Member of the Chamber of Deputies
- In office 15 May 1961 – 15 May 1969
- Constituency: 14th Departmental Group

Personal details
- Born: 25 November 1917 Linares, Chile
- Died: 1 November 1969 (aged 51) Santiago, Chile
- Party: Socialist Party of Chile
- Profession: Farmer and politician

= Mario Dueñas =

Chilean politician (1917–1969)

Mario Francisco Dueñas Avaria (25 November 1917 – 1 November 1969) was a Chilean farmer and politician from the Socialist Party. He served as a deputy for the 14th Departmental Group (Linares, Loncomilla and Parral, in today's Maule Region) for two consecutive terms between 1961 and 1969.
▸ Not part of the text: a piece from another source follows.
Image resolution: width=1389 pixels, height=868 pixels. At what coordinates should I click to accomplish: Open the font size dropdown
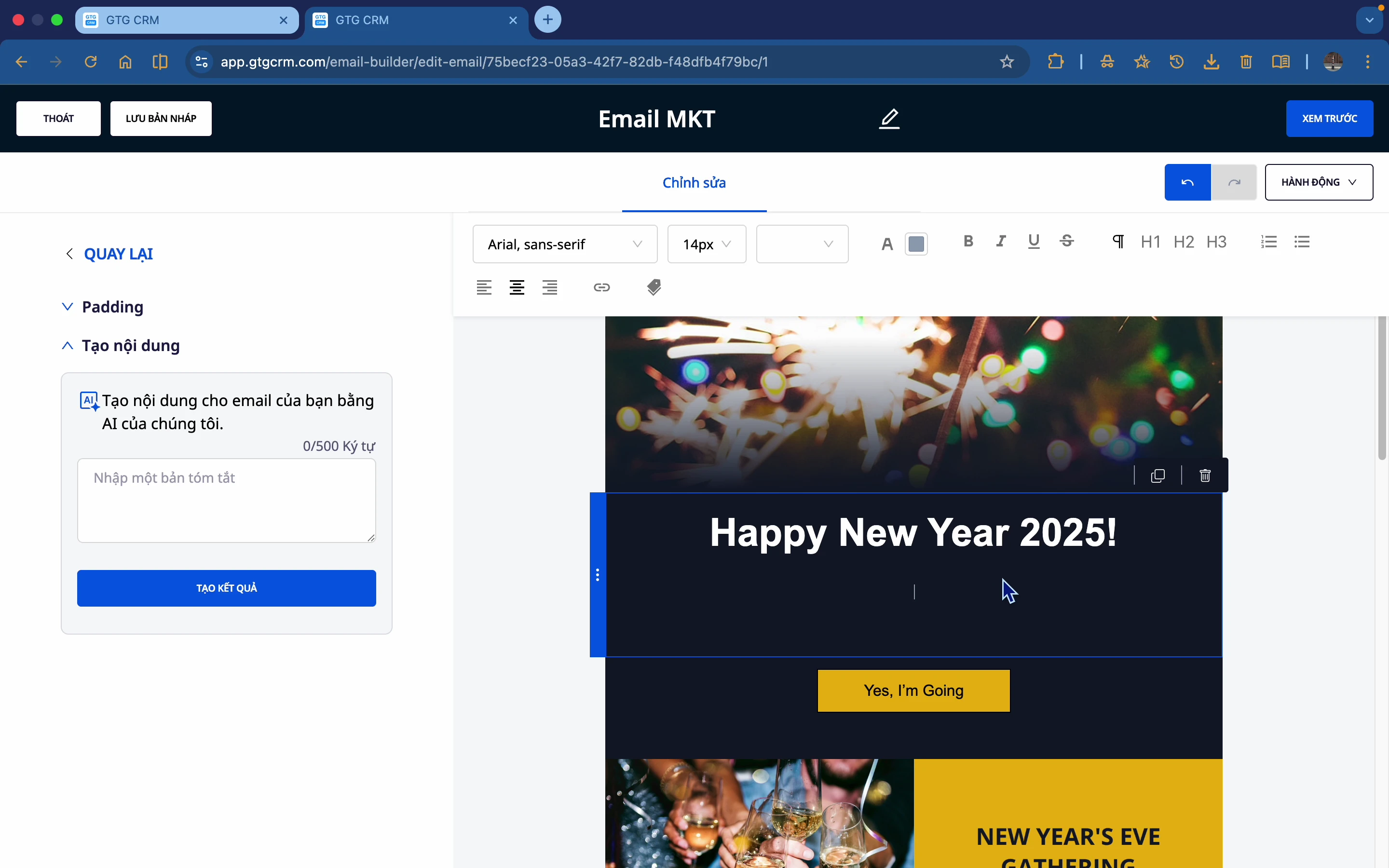pos(706,244)

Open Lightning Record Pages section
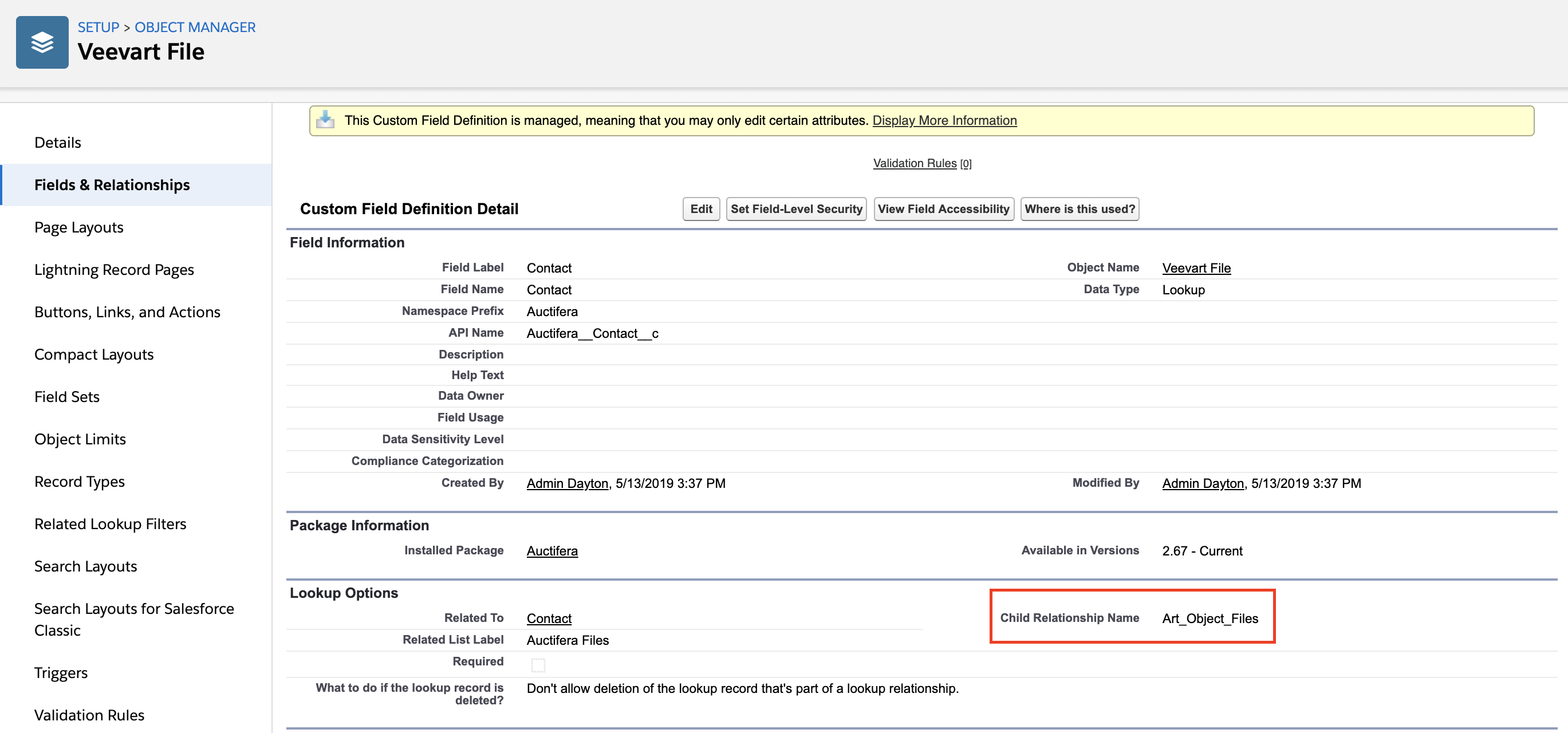tap(115, 269)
He had previously been acting mayor of Linares in 1960 and alderman of the same commune between 1958 and 1961.

==Biography==
Dueñas completed his primary and secondary studies at the Liceo de Linares. Between 1946 and 1957, he worked as a traveling agent for Laboratorio Chile and also engaged in agricultural activities, managing the farm La Flor in Linares.

He joined the Socialist Party of Chile in 1945, serving as a sectional and regional leader. From 1958 to 1961 he was alderman of Linares, and in 1960 he briefly held the role of acting mayor.

In the 1961 elections he was elected deputy for the 14th Departmental Group (Linares, Loncomilla and Parral) for the 1961–1965 legislative term. He served on the Permanent Committee on Agriculture and Colonization and on the Special Committee on Constitutional Accusation.

In 1965 he was re-elected deputy for the same constituency (1965–1969), sitting on the Permanent Committees on National Defense, Economy and Trade, and the Special Viticulture Committee (1965).

He died in Santiago on 1 November 1969, shortly after completing his parliamentary service.